Please repeat the entries from the line containing "Where should I click to: Click the gray" through the line containing "Action: point(152,9)", swapping "key" for "lock" and changing nothing else.

## Input
____

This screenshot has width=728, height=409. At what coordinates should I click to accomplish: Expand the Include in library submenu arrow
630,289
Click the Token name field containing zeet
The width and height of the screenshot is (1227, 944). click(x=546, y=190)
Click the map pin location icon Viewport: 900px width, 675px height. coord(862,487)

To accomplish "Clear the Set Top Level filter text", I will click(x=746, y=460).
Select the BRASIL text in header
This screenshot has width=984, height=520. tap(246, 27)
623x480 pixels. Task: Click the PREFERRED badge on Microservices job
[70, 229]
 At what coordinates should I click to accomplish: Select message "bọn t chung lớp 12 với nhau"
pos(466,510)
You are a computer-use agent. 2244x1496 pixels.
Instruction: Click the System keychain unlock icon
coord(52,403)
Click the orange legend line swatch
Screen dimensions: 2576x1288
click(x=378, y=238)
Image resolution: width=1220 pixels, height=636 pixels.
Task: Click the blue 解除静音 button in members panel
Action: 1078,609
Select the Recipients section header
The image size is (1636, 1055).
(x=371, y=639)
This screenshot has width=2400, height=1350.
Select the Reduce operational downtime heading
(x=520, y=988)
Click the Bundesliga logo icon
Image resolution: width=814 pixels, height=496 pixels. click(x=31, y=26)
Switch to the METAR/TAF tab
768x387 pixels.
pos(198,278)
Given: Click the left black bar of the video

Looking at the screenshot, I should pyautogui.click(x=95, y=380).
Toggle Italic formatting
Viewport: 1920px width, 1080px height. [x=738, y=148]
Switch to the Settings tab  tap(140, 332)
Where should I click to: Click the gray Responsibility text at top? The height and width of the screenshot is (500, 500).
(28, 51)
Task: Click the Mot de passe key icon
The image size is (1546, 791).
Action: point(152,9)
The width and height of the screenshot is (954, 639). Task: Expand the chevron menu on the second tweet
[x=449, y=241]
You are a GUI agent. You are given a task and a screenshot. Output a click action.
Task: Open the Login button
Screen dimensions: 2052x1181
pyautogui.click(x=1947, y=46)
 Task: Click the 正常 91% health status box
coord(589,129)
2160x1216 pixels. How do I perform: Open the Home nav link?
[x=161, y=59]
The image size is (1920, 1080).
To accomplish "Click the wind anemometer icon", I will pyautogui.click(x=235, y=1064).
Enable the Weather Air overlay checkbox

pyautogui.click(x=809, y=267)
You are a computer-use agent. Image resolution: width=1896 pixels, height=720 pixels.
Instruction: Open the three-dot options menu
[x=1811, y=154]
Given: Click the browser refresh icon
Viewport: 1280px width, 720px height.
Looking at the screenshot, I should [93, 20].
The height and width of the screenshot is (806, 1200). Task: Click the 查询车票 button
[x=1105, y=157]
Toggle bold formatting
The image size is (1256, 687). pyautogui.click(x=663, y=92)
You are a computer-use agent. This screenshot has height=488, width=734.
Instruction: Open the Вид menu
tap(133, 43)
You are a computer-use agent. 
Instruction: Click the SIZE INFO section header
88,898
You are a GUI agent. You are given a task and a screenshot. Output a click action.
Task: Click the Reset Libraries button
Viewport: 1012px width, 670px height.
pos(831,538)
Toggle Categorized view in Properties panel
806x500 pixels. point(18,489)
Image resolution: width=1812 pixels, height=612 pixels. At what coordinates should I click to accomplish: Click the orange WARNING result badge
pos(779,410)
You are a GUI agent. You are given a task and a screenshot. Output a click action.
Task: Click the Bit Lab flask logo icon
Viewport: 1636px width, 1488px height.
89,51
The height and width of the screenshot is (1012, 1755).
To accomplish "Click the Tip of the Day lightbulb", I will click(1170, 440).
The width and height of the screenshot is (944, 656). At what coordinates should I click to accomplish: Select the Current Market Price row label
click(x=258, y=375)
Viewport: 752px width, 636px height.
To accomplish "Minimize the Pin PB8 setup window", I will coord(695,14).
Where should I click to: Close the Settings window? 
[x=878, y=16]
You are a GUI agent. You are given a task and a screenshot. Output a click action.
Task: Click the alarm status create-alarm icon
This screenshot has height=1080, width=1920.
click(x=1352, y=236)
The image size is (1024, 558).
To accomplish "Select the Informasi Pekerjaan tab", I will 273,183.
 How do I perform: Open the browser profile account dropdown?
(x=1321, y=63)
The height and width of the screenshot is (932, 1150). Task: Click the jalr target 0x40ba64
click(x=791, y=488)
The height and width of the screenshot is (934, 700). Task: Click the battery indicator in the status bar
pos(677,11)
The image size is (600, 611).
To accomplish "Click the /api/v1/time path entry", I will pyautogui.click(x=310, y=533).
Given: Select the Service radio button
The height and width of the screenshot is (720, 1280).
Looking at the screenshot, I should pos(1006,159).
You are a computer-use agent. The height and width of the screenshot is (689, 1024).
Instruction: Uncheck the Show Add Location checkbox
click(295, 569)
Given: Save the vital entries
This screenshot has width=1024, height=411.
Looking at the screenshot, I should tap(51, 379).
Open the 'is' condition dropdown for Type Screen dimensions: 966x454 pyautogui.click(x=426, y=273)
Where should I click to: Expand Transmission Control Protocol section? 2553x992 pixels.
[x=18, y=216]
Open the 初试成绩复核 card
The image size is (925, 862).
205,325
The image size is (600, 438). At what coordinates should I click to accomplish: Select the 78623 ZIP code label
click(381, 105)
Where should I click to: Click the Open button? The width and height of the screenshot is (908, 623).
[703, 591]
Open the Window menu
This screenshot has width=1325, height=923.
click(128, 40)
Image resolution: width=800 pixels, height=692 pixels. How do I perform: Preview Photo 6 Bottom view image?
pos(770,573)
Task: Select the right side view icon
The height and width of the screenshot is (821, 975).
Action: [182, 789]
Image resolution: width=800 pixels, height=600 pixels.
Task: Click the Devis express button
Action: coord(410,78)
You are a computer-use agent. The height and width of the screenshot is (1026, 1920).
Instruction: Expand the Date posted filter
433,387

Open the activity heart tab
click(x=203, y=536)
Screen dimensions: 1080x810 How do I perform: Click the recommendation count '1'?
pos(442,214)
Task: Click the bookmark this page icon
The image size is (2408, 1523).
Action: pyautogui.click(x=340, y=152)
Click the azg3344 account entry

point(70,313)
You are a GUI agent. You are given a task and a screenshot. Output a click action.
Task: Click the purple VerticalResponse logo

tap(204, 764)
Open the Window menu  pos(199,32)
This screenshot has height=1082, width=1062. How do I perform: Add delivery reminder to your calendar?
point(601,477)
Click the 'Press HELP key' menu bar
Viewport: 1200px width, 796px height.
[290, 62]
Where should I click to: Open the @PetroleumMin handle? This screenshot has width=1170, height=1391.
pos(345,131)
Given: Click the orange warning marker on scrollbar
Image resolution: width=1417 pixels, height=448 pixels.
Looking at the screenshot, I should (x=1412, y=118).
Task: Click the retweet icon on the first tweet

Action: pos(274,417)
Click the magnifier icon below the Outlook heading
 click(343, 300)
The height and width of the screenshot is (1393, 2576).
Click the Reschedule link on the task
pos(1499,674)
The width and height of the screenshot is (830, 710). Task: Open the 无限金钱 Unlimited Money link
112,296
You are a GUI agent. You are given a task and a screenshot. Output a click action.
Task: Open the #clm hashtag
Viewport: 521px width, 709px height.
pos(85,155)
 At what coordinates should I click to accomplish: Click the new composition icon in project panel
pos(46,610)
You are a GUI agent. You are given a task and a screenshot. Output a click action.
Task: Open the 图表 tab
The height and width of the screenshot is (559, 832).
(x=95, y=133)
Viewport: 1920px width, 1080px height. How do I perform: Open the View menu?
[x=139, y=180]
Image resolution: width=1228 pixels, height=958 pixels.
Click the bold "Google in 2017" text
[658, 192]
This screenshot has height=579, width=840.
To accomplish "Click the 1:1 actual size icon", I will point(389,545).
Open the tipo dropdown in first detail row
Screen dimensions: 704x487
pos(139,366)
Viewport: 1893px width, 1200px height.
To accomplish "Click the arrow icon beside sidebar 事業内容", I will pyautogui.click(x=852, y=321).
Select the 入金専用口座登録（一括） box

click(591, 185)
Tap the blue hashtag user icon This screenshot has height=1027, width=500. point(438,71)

____

## Response
Where should I click to: Click the gray Responsibility text at top? The height and width of the screenshot is (500, 500).
(28, 51)
Task: Click the Mot de passe lock icon
The image size is (1546, 791).
Action: point(152,9)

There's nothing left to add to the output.